When creating a package, how to specify that a file should not be overwritten during an update (typically configuration files)?

 And more generally, how to list all the configuration files of a package? There is a "config_files" table in /var/db/pkg/local.sqlite, but it is empty on my different machines.

Regards


----------



## T-Daemon (Sep 26, 2022)

oOiOo said:


> When creating a package, how to specify that a file should not be overwritten during an update (typically configuration files)?


Are you asking a porting question? If that's the case please see Porters Handbook, 8.3. Configuration Files:



> If the port installs configuration files to PREFIX/etc (or elsewhere) do not list them in pkg-plist. That will cause pkg delete to remove files that have been carefully edited by the user, and a re-installation will wipe them out.
> 
> Instead, install sample files with a filename.sample extension. The @sample macro automates this, see @sample file [file] for what it does exactly. For each sample file, add a line to pkg-plist:
> 
> @sample etc/orbit.conf.sample


For the rest of the chapter please follow link.



oOiOo said:


> And more generally, how to list all the configuration files of a package? There is a "config_files" table in /var/db/pkg/local.sqlite, but it is empty on my different machines.

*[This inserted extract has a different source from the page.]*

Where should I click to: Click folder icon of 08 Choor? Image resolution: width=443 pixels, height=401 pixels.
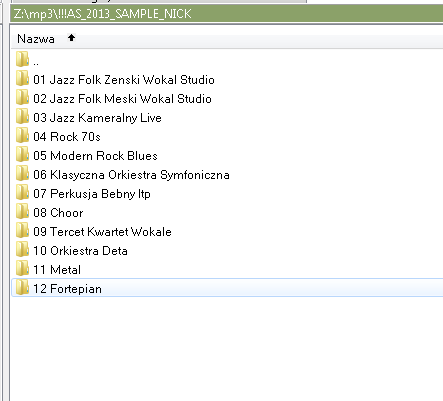click(x=22, y=212)
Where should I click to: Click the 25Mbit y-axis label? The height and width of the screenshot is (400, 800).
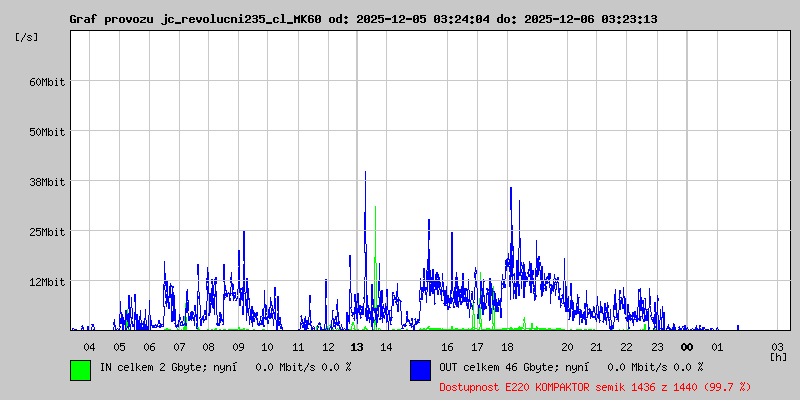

I don't know how to extract a list from the pkg(8) sqlite database, but from a ports tree that information can be listed from the ports pkg-plist, e.g.:


```
% grep sample /usr/ports/mail/spamassassin/pkg-plist
@sample %%ETCDIR%%/init.pre.sample
@sample %%ETCDIR%%/local.cf.sample
@sample %%ETCDIR%%/v310.pre.sample
@sample %%ETCDIR%%/v312.pre.sample
@sample %%ETCDIR%%/v320.pre.sample
@sample %%ETCDIR%%/v330.pre.sample
@sample %%ETCDIR%%/v340.pre.sample
@sample %%ETCDIR%%/v341.pre.sample
@sample %%ETCDIR%%/v342.pre.sample
@sample %%ETCDIR%%/v343.pre.sample
```


----------